Arthur clutched my snaky beard, saying, “I’m desperately old, Mother, forty-three in the spring.  Nearly the oldest man in my kingdom.  Certainly older than my merlin who grows younger and more beautiful as I wither.  My son’s with the Saxons.  My queen and her lover by their sin have poisoned my army.  What’s to become of Camelot?  Tell me!”

I felt a welling of despair for this damaged hero.  But this Arthur’s world would go on to the end of its cycle.  I had no power over it.  I would have no power for any Arthur until I learned the key to allow me to change the future.

“My king!” I cried, but Arthur was swept from me, backwards in time, sliding down the road away from Camlann and toward Camelot from which he had marched to battle.

I found myself marching in the crowd of camp followers.

“Is this backwards confusion to be my life forever?” I cried in despair.

“Ignore the old fool,” a woman said to another.

This woman thought she was marching to Camlann when I saw her walking backwards to Camelot.

She said to her companion, “Old Merlin forgets this is the world into which she was born!”

The women laughed and told the joke to more.

I trudged in the dust, the pebbles thrown at me by the women tapping on the armor under my cloak.  None dared drive me away – not with two battle swords slung over my back – but none loved a merlin.  Who loves the witch who foretells the poisoned future?

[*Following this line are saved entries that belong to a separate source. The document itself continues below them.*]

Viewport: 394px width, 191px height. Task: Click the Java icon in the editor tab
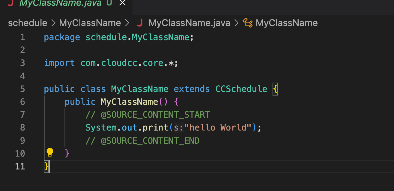[x=10, y=3]
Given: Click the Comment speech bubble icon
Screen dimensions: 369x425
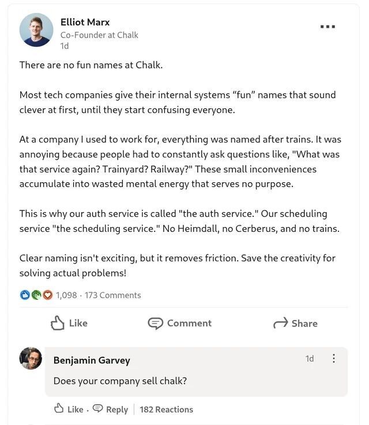Looking at the screenshot, I should click(155, 324).
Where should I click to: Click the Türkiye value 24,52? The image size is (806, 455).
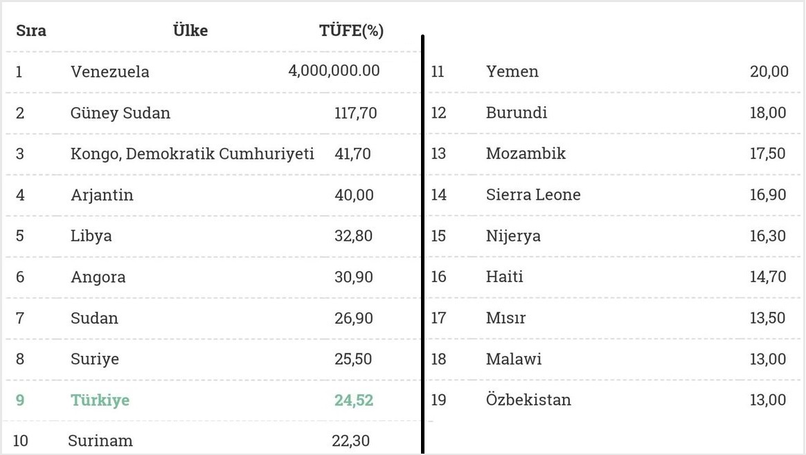point(354,400)
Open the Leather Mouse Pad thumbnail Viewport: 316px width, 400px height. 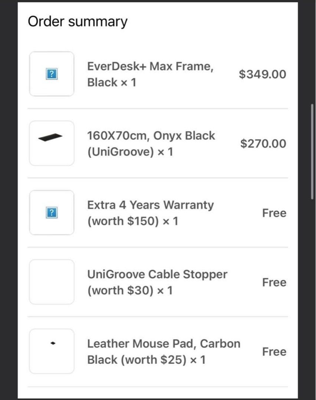tap(52, 351)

Hope and despair!  I stepped out of the march and spread myself on the warm earth to watch the sun go from sunset to sunrise and the Moon from wane to wax.  What was I to do in this place and in this backward time?

I had made the World Sword for Arthur but how was I to discover the merlin in me who could save Camelot?

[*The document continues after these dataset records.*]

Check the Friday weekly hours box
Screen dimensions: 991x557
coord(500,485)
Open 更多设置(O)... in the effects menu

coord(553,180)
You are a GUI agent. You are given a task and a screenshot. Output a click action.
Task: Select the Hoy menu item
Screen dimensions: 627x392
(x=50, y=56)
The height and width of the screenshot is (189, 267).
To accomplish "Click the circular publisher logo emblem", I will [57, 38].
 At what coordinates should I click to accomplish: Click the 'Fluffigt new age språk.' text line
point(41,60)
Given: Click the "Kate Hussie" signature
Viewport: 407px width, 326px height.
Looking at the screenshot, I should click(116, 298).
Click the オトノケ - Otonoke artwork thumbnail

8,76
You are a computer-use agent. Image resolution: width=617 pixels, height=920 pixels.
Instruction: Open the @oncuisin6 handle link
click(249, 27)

At brightening sunset I heard the words, “Stand clear of that patch of ground, boy!  Something wicked’s buried there.”

I opened my eyes. A princess with bound red hair and the green hex in her eyes that drives off demons.  No crown but a jeweled cloth band around her forehead.  Veil open.  She wore a silver gilt Roman breastplate over her silk skirts.  Her horse snorted and backed from where I lay on the earth.

I saw the boy, her son, with the Orkney red raven crest on his tunic.  This was Gawain! The warrior who would fight the Green Knight and die at Camlann with Arthur’s war band.

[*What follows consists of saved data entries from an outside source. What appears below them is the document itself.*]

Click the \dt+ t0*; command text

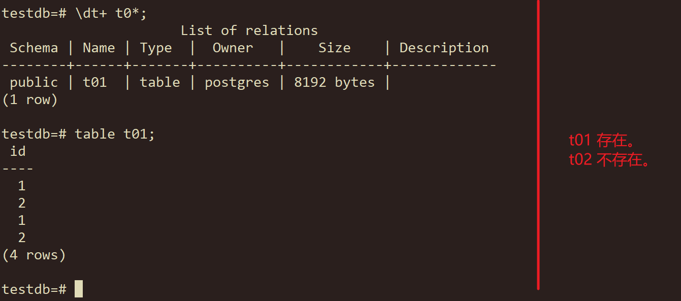(x=111, y=13)
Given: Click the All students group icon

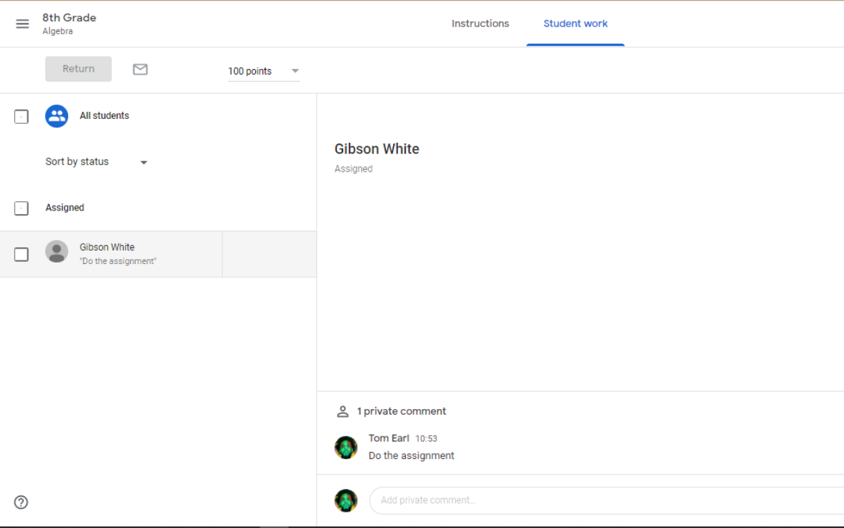Looking at the screenshot, I should (56, 116).
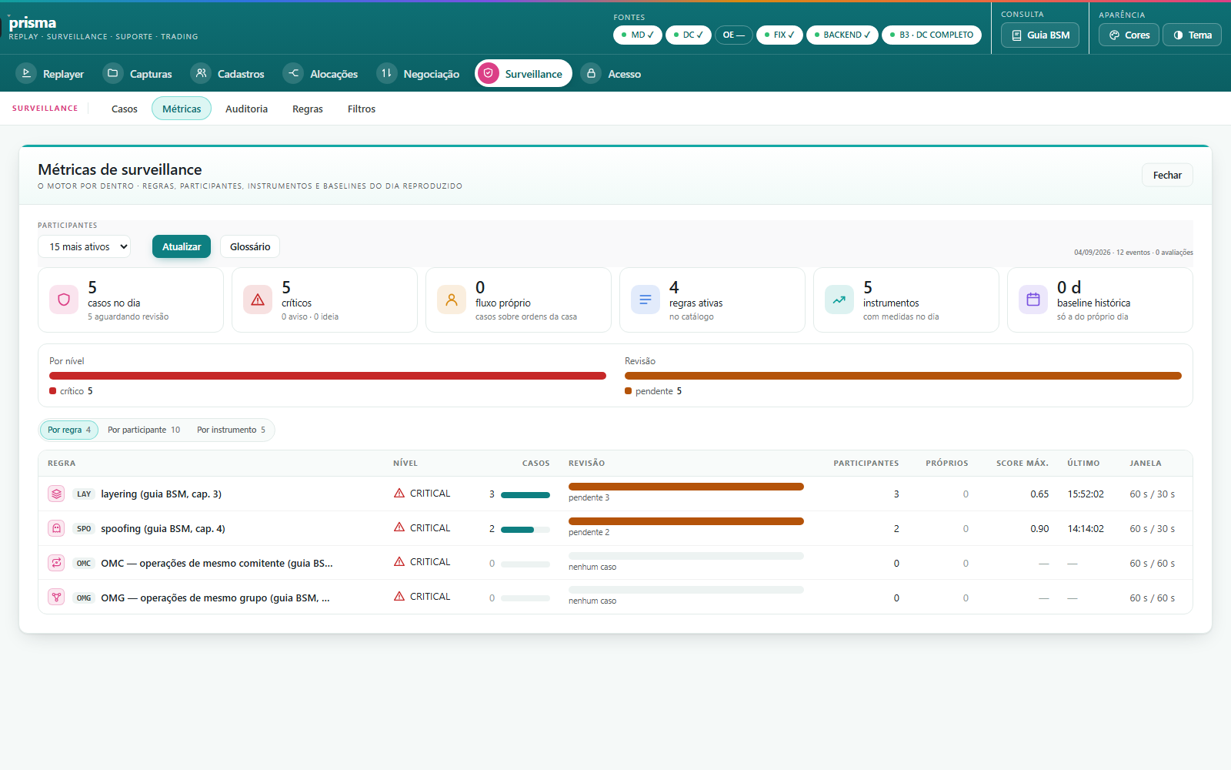The width and height of the screenshot is (1231, 770).
Task: Click the Negociação arrows icon
Action: tap(387, 73)
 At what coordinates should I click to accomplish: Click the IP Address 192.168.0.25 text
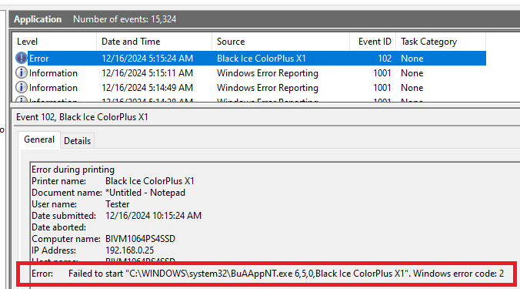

From that I knew the young woman to be King Lot’s wife, half-sister of Arthur, and in my own childhood at Carbonek the crazed witch-queen Morgause.

I got up startled by her youth and beauty, the contrast of her red and green on white, and the gleaming purity of her armor.

The boy pissing against the tree that was me screamed seeing a merlin oak leap up.  Seeing
me
leap up.

The young Queen Morgause shouted her war cry and drew her Orkney greatsword with its hissing red blade.

I felt myself like a woman buried alive!

Where was I?  What was I?

What had I become?  A tree, again?

What could I become?

I sneezed out tree dust.

Morgause laughed.  The boy fled from me to his mother.